[Element lookup records]
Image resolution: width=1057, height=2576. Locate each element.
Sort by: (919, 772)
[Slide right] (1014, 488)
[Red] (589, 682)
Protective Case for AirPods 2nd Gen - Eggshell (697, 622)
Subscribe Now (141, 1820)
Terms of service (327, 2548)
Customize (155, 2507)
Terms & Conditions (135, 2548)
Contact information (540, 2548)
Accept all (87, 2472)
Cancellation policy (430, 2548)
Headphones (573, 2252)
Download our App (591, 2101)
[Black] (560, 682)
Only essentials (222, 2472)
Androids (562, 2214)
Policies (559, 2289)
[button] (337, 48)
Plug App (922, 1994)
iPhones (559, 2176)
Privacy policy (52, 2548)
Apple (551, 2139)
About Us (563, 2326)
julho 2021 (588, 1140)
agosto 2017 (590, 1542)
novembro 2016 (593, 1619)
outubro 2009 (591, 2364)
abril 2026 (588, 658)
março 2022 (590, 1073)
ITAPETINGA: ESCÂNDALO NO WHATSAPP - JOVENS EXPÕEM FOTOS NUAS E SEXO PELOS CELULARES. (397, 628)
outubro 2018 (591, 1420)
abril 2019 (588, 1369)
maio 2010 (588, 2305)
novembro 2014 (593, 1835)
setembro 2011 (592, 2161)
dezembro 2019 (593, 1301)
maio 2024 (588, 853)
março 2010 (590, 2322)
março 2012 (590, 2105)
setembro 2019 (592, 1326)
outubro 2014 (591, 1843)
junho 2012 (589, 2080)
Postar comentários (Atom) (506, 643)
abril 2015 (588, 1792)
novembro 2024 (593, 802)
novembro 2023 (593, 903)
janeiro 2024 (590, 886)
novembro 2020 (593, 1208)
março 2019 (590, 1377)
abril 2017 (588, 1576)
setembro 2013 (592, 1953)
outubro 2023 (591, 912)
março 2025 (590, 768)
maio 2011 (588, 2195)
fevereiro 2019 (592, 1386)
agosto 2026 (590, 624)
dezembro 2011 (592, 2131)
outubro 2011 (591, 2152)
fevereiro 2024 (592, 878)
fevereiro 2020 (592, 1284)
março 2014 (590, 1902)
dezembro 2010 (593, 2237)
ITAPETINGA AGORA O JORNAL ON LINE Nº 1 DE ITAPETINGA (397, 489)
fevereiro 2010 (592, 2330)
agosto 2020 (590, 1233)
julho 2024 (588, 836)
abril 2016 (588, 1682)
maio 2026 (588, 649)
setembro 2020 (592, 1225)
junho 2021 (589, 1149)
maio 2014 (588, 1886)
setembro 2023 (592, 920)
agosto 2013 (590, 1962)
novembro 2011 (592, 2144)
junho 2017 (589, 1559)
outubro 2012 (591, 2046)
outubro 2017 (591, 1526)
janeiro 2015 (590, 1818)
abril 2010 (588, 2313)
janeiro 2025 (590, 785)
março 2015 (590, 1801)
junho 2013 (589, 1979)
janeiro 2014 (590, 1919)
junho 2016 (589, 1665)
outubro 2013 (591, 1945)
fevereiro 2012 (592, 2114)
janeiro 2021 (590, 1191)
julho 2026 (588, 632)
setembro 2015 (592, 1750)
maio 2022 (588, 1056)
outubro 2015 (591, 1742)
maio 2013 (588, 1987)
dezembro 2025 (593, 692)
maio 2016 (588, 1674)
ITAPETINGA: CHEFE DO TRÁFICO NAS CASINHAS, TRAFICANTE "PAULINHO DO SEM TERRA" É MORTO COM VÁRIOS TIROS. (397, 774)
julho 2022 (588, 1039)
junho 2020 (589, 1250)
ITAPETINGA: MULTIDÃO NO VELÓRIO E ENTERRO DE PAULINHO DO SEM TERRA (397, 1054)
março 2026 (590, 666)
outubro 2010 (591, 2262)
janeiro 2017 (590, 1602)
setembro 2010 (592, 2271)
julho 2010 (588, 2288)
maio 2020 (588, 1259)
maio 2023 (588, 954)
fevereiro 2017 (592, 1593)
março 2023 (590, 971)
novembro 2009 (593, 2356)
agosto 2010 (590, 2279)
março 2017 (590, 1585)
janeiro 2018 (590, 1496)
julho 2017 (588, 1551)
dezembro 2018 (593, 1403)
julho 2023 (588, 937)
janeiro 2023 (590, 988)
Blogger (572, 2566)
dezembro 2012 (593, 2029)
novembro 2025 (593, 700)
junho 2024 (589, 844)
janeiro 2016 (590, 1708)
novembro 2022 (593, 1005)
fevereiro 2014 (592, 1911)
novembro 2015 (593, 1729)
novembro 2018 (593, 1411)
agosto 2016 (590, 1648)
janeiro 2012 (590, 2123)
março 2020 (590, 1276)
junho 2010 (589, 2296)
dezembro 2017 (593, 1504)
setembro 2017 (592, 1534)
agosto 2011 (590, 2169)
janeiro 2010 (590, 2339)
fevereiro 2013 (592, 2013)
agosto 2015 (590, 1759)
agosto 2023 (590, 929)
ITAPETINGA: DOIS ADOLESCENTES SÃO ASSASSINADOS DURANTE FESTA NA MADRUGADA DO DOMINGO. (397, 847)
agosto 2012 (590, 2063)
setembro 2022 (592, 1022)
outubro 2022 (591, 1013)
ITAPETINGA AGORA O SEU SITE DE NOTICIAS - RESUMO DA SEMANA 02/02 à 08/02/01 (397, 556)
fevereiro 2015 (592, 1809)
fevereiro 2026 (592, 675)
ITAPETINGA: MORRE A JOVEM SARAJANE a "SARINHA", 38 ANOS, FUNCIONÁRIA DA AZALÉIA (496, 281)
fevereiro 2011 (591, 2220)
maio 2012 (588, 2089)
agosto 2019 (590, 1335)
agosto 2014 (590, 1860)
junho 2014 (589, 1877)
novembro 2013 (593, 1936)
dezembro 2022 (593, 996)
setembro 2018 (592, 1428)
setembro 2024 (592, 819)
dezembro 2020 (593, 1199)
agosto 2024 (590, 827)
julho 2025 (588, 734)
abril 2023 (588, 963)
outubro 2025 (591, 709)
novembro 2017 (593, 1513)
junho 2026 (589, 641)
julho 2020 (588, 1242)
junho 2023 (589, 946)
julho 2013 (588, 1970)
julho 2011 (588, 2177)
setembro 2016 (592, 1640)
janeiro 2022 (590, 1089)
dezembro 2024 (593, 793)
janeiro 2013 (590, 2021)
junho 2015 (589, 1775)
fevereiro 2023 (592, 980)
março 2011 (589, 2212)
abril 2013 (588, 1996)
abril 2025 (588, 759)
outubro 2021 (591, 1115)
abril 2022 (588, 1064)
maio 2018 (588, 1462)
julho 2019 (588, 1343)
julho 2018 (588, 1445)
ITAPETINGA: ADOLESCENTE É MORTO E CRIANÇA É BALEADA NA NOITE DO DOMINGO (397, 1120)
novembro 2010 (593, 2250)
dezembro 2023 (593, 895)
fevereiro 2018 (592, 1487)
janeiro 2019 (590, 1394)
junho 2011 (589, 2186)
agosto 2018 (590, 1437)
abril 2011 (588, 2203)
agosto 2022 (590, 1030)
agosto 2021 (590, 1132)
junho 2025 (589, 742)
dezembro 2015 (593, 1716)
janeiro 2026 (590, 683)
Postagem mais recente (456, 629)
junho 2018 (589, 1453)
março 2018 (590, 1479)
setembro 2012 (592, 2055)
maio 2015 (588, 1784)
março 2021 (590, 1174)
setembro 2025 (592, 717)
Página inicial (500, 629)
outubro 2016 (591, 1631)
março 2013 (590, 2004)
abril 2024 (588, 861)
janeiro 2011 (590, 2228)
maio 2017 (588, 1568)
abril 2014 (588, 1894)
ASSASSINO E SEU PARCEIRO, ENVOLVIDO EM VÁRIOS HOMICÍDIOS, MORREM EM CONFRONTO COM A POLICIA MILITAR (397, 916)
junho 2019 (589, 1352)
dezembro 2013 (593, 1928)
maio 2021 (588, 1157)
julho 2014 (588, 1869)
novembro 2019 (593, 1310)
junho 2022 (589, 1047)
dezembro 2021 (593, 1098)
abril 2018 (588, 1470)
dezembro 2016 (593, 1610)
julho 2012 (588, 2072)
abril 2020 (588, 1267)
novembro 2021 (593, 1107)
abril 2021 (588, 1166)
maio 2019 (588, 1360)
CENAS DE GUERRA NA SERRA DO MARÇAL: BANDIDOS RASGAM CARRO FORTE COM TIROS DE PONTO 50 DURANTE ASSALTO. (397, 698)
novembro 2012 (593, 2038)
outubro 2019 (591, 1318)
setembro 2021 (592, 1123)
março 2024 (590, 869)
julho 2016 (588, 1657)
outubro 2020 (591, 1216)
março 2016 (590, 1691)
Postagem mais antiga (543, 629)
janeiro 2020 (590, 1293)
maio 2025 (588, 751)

What needs to be done
Rewrite the data starting at the line containing "novembro 2013 (593, 1936)" and ending at the line containing "outubro 2016 (591, 1631)", substituting "July" for "julho" and leaving everything else unchanged. Give only those lines.

Worked solution
novembro 2013 (593, 1936)
dezembro 2022 (593, 996)
setembro 2018 (592, 1428)
setembro 2024 (592, 819)
dezembro 2020 (593, 1199)
agosto 2024 (590, 827)
July 2025 (588, 734)
abril 2023 (588, 963)
outubro 2025 (591, 709)
novembro 2017 (593, 1513)
junho 2026 (589, 641)
July 2020 (588, 1242)
junho 2023 (589, 946)
July 2013 (588, 1970)
July 2011 (588, 2177)
setembro 2016 (592, 1640)
janeiro 2022 (590, 1089)
dezembro 2024 (593, 793)
janeiro 2013 (590, 2021)
junho 2015 (589, 1775)
fevereiro 2023 (592, 980)
março 2011 (589, 2212)
abril 2013 (588, 1996)
abril 2025 (588, 759)
outubro 2021 (591, 1115)
abril 2022 (588, 1064)
maio 2018 (588, 1462)
July 2019 (588, 1343)
July 2018 (588, 1445)
ITAPETINGA: ADOLESCENTE É MORTO E CRIANÇA É BALEADA NA NOITE DO DOMINGO (397, 1120)
novembro 2010 (593, 2250)
dezembro 2023 (593, 895)
fevereiro 2018 (592, 1487)
janeiro 2019 (590, 1394)
junho 2011 (589, 2186)
agosto 2018 (590, 1437)
abril 2011 (588, 2203)
agosto 2022 (590, 1030)
agosto 2021 (590, 1132)
junho 2025 (589, 742)
dezembro 2015 (593, 1716)
janeiro 2026 (590, 683)
Postagem mais recente (456, 629)
junho 2018 (589, 1453)
março 2018 (590, 1479)
setembro 2012 (592, 2055)
maio 2015 (588, 1784)
março 2021 (590, 1174)
setembro 2025 (592, 717)
Página inicial (500, 629)
outubro 2016 (591, 1631)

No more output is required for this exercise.